And indeed, until very recently, Android was Linux's main contender in the mobile world. Yes, there have been others coming and going -- LiMo, Maemo, Moblin, and MeeGo, for example -- but none of them have even approached Android in terms of traction.
That's why this year's Mobile World Congress has been so striking. Announcements coming out of the show have made it perfectly clear that mobile Linux's days of being more or less completely dominated by Android are coming to an end.

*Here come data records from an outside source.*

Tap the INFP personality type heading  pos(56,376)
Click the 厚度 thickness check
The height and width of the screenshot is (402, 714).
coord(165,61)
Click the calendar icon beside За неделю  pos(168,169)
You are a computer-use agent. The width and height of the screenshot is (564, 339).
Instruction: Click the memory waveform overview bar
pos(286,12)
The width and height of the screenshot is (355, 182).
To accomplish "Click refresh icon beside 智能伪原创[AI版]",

Android is still going strong, of course -- maybe even stronger than ever. But we seem to be entering a new era in which Linux is everywhere in the mobile world, including numerous non-Android alternatives. Here are three key examples.
1. Boot to Gecko
Perhaps most notably, Mozilla--maker of the popular Firefox browser--announced this week the new Open Web Devices platform for smartphones based on its B2G (Boot to Gecko) project. With Boot to Gecko, Mozilla aims to build a complete, standalone operating system for the open Web, and it has put Linux at the heart of that. While B2G uses some of the same low-level building blocks that Android does -- including the Linux kernel -- it is not based on Android, and deliberately so. With support from Telefónica, Adobe, Deutsche Telekom, and Qualcomm, the Open Web Devices effort promises to bring a new kind of Linux to the mobile world.